Stored data entries:

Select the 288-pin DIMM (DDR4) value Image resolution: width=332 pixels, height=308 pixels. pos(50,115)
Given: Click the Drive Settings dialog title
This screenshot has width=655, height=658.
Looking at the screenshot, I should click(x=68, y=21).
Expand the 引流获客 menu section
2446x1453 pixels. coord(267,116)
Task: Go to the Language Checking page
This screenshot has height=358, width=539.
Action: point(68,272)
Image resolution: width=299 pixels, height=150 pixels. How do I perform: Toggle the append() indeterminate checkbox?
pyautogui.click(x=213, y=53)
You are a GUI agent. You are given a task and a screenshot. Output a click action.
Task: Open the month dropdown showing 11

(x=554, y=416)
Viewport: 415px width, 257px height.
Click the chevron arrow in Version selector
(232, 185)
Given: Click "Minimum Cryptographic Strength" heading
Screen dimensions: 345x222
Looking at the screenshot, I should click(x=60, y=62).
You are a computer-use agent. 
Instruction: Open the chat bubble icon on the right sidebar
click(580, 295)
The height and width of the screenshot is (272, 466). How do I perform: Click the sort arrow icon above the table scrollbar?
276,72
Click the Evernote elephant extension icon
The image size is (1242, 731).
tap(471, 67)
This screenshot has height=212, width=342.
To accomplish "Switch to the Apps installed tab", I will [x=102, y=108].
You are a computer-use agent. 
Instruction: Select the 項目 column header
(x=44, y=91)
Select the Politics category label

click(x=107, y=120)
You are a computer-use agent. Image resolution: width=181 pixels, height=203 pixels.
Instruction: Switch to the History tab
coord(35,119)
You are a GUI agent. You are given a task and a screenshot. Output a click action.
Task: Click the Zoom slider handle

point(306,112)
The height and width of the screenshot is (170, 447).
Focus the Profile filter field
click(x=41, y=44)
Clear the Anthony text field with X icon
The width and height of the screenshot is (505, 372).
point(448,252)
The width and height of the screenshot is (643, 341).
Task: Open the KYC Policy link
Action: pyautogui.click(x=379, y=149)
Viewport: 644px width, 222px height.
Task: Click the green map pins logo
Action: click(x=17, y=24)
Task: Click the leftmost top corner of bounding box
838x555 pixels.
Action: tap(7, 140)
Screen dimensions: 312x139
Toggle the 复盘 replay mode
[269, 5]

▸ **Task description**
Copy out all of the records shown above exactly.

▸ **Your response**
Select the 288-pin DIMM (DDR4) value Image resolution: width=332 pixels, height=308 pixels. pos(50,115)
Given: Click the Drive Settings dialog title
This screenshot has width=655, height=658.
Looking at the screenshot, I should click(x=68, y=21).
Expand the 引流获客 menu section
2446x1453 pixels. coord(267,116)
Task: Go to the Language Checking page
This screenshot has height=358, width=539.
Action: point(68,272)
Image resolution: width=299 pixels, height=150 pixels. How do I perform: Toggle the append() indeterminate checkbox?
pyautogui.click(x=213, y=53)
You are a GUI agent. You are given a task and a screenshot. Output a click action.
Task: Open the month dropdown showing 11

(x=554, y=416)
Viewport: 415px width, 257px height.
Click the chevron arrow in Version selector
(232, 185)
Given: Click "Minimum Cryptographic Strength" heading
Screen dimensions: 345x222
Looking at the screenshot, I should click(x=60, y=62).
You are a computer-use agent. 
Instruction: Open the chat bubble icon on the right sidebar
click(580, 295)
The height and width of the screenshot is (272, 466). How do I perform: Click the sort arrow icon above the table scrollbar?
276,72
Click the Evernote elephant extension icon
The image size is (1242, 731).
tap(471, 67)
This screenshot has height=212, width=342.
To accomplish "Switch to the Apps installed tab", I will [x=102, y=108].
You are a computer-use agent. 
Instruction: Select the 項目 column header
(x=44, y=91)
Select the Politics category label

click(x=107, y=120)
You are a computer-use agent. Image resolution: width=181 pixels, height=203 pixels.
Instruction: Switch to the History tab
coord(35,119)
You are a GUI agent. You are given a task and a screenshot. Output a click action.
Task: Click the Zoom slider handle

point(306,112)
The height and width of the screenshot is (170, 447).
Focus the Profile filter field
click(x=41, y=44)
Clear the Anthony text field with X icon
The width and height of the screenshot is (505, 372).
point(448,252)
The width and height of the screenshot is (643, 341).
Task: Open the KYC Policy link
Action: pyautogui.click(x=379, y=149)
Viewport: 644px width, 222px height.
Task: Click the green map pins logo
Action: click(x=17, y=24)
Task: Click the leftmost top corner of bounding box
838x555 pixels.
Action: tap(7, 140)
Screen dimensions: 312x139
Toggle the 复盘 replay mode
[269, 5]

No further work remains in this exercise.